> YOUR GOAL
Convert the records below into a two-column CSV with the headers request and answer, one row for each request, with each value in its own quoted field and line breaks turned into spaces. Begin at the line that has "Where should I", include everything through the end of the records, and leave the pictures out.

> GIVEN DATA
-- start --

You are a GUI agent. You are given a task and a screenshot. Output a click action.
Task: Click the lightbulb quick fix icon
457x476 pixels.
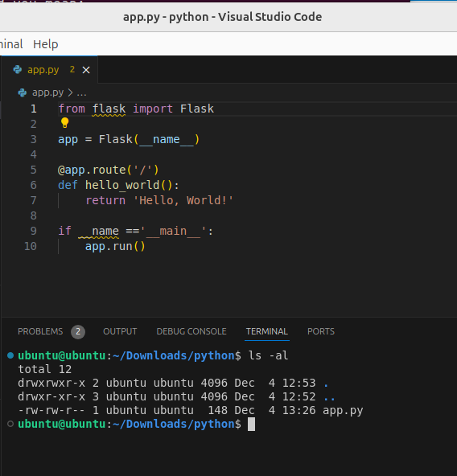[x=64, y=123]
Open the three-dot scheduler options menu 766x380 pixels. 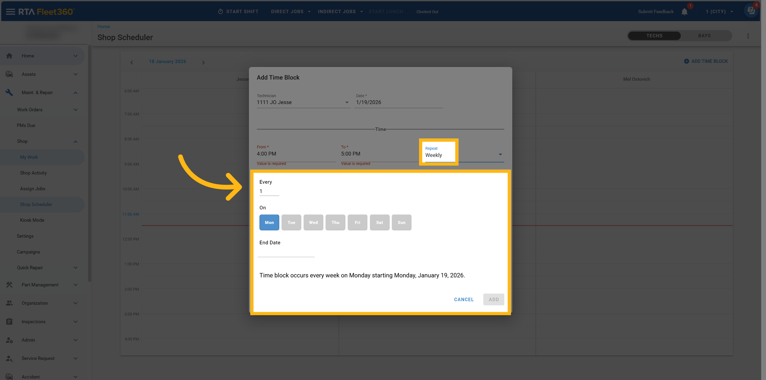click(x=748, y=36)
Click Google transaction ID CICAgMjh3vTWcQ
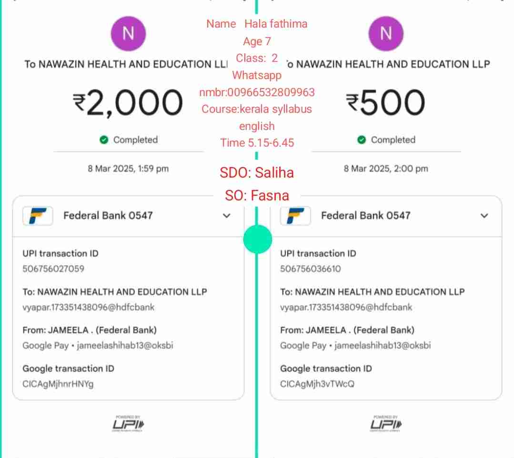The height and width of the screenshot is (458, 514). 317,384
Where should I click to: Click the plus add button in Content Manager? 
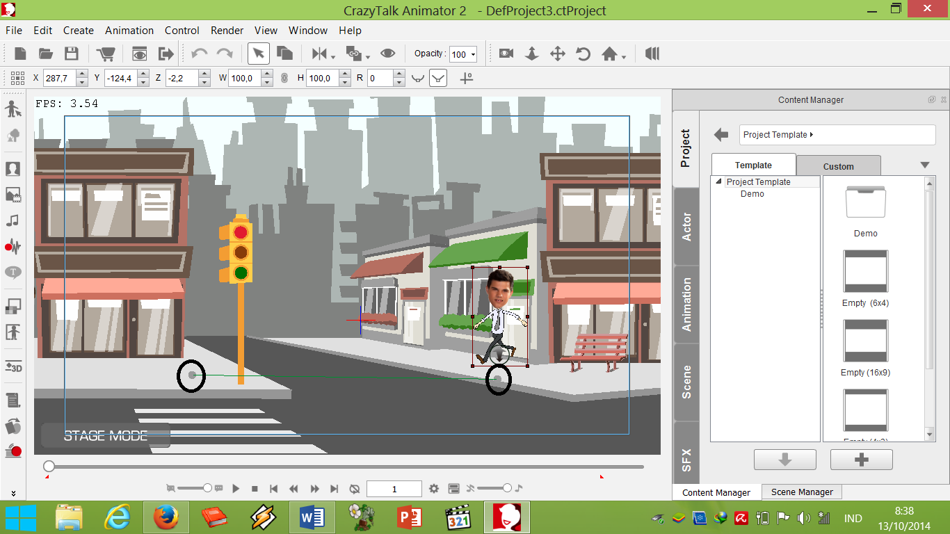pyautogui.click(x=861, y=460)
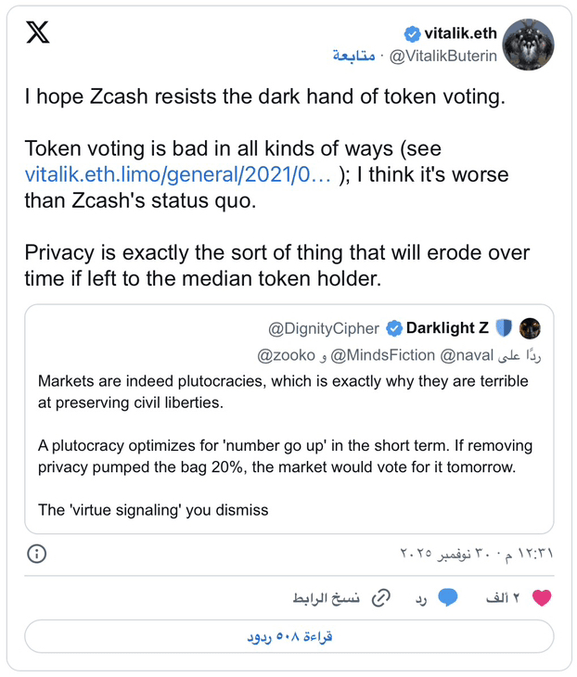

-- end --

> OUTPUT BELOW
request,answer
"Where should I click to: Click the plus add button in Content Manager?","pyautogui.click(x=861, y=460)"